> [Perintah 1]
Menurut kutipan sumber, untuk apa penyedia barang/jasa bersekongkol dengan penyedia barang/jasa lain?
> [Perintah 2]
Tuliskan ulang secara persis bagian kutipan sumber mulai dari "Mengundurkan diri setelah" hingga dan termasuk "secara bertanggung jawab.".

> [Kutipan Sumber]
***

Bentuk-Bentuk Perbuatan yang Dapat
Dikenakan Sanksi bagi Penyedia Barang/Jasa:
a.
Berusaha mempengaruhi Kelompok Kerja
ULP/Pejabat Pengadaan/pihak lain yang berwenang dalam bentuk dan cara apapun,
baik langsung maupun tidak langsung guna memenuhi keinginannya yang
bertentangan dengan ketentuan dan prosedur yang telah ditetapkan dalam Dokumen
Pengadaan/Kontrak, dan/atau ketentuan peraturan perundang-undangan.
b.
Melakukan persekongkolan dengan Penyedia
Barang/Jasa lain untuk mengatur harga penawaran diluar prosedur pelaksanaan
Pengadaan Barang/Jasa, sehingga mengurangi/menghambat/memperkecil dan/atau
meniadakan persaingan yang sehat dan/atau merugikan orang lain.
c.
Membuat dan/atau menyampaikan dokumen
dan/ atau keterangan lain yang tidak benar untuk memenuhi persyaratan Pengadaan
Barang/Jasa yang ditentukan dalam Dokumen Pengadaan.
d.
Mengundurkan diri setelah batas akhir
pemasukan penawaran atau mengundurkan diri dari pelaksanaan Kontrak dengan
alasan yang tidak dapat dipertanggungjawabkan dan/atau tidak dapat diterima
oleh Kelompok Kerja ULP/Pejabat Pengadaan.
e.
Tidak dapat menyelesaikan pekerjaan
sesuai dengan Kontrak secara bertanggung jawab.

***

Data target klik
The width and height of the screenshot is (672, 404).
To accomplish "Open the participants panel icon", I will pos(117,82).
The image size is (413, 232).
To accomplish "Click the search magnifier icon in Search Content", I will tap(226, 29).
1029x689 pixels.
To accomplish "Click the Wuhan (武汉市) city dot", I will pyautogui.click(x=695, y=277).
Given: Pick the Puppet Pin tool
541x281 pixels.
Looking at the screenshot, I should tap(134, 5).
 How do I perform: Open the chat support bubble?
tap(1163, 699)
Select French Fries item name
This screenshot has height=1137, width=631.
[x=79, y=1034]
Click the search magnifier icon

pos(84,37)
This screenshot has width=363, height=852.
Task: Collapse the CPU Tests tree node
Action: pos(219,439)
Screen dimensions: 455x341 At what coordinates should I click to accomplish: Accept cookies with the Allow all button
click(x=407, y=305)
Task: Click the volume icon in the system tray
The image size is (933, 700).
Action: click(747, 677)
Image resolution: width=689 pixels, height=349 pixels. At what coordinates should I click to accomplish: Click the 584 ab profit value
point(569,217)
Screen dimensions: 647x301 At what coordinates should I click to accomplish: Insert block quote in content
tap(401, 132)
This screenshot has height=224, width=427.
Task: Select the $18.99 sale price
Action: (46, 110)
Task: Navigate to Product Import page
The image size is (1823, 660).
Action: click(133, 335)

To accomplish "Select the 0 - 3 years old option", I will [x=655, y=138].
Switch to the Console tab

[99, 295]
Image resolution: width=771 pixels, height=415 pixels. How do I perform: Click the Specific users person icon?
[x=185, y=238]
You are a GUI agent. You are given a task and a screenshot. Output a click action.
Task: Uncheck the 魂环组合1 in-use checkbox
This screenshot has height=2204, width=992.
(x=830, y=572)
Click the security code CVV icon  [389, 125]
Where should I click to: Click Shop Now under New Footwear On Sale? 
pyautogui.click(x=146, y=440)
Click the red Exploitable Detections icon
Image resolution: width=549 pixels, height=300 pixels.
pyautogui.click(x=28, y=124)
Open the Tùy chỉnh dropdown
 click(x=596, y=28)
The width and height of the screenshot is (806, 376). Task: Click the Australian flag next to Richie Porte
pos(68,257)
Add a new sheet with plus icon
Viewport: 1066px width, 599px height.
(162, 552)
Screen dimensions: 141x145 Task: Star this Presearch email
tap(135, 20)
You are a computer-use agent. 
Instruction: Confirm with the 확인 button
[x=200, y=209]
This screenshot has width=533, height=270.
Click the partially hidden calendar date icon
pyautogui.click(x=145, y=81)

***

> [Penyelesaian Masalah 1]
Untuk mengatur harga penawaran di luar prosedur pelaksanaan Pengadaan Barang/Jasa.

> [Penyelesaian Masalah 2]
Mengundurkan diri setelah batas akhir
pemasukan penawaran atau mengundurkan diri dari pelaksanaan Kontrak dengan
alasan yang tidak dapat dipertanggungjawabkan dan/atau tidak dapat diterima
oleh Kelompok Kerja ULP/Pejabat Pengadaan.
e.
Tidak dapat menyelesaikan pekerjaan
sesuai dengan Kontrak secara bertanggung jawab.